• _Directions for this task_
In the entries below, how many lines hold the string "button"? Give only the number.
--*--
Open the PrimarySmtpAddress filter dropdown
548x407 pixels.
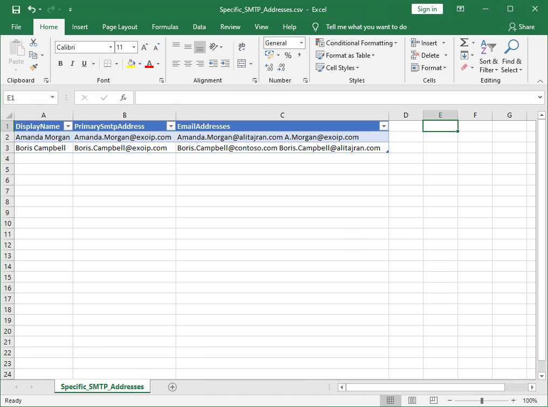171,126
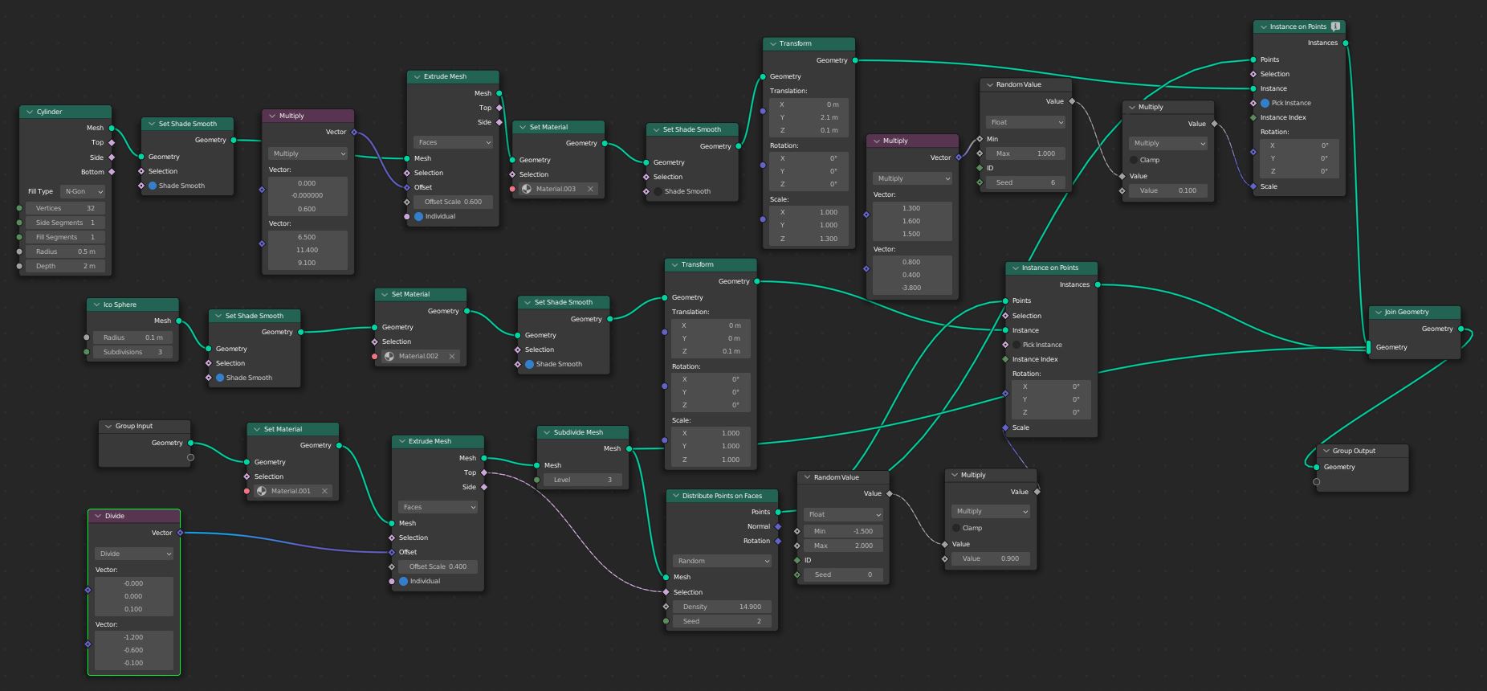Collapse the Join Geometry node
This screenshot has width=1487, height=691.
(1378, 313)
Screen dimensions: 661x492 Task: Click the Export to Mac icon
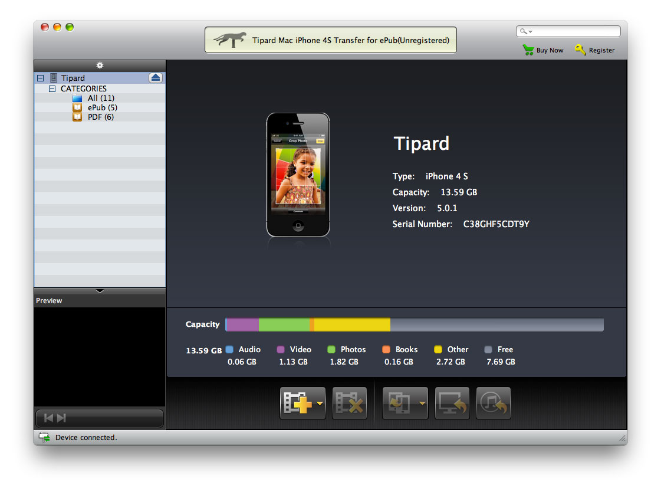click(452, 403)
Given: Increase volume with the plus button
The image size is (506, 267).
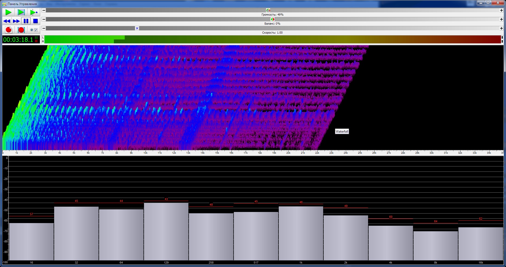Looking at the screenshot, I should (501, 10).
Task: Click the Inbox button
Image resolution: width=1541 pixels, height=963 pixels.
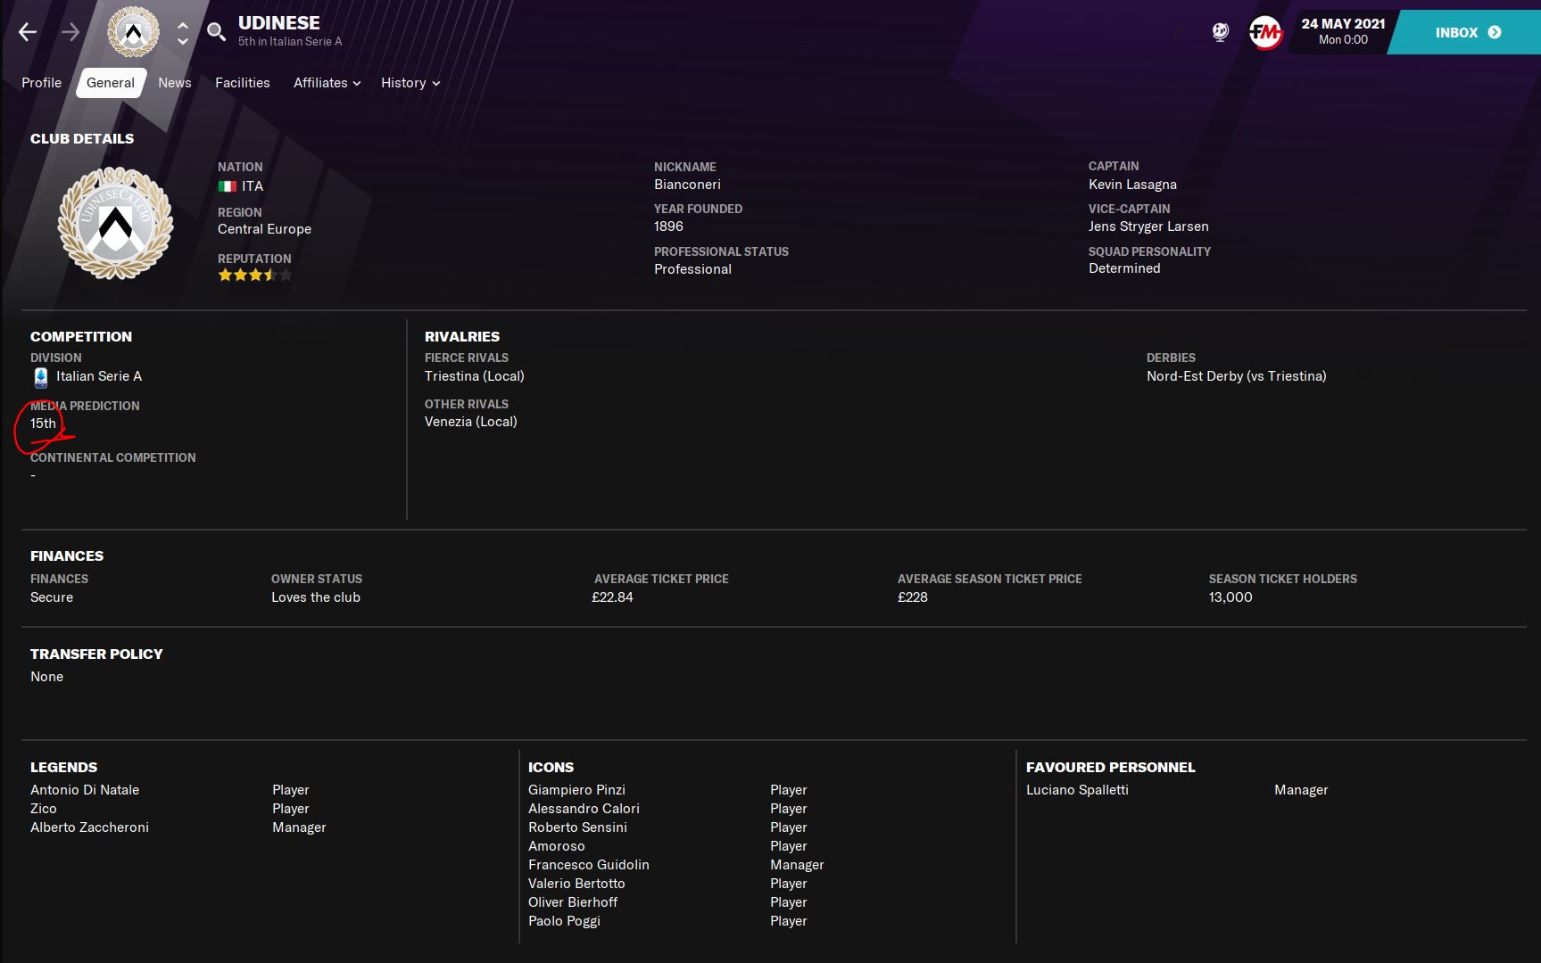Action: (1467, 33)
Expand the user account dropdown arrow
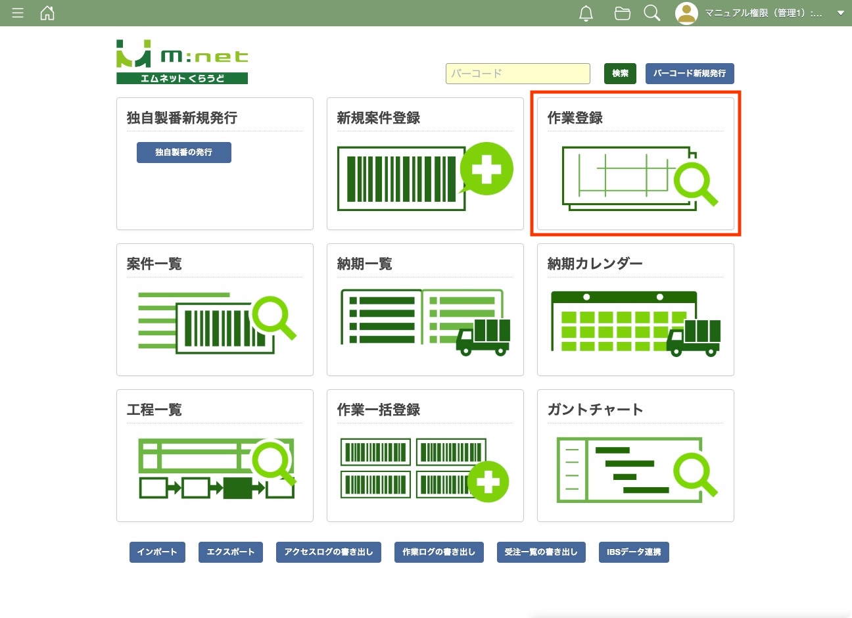This screenshot has width=852, height=618. [x=840, y=13]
--*--
• _Response area_
2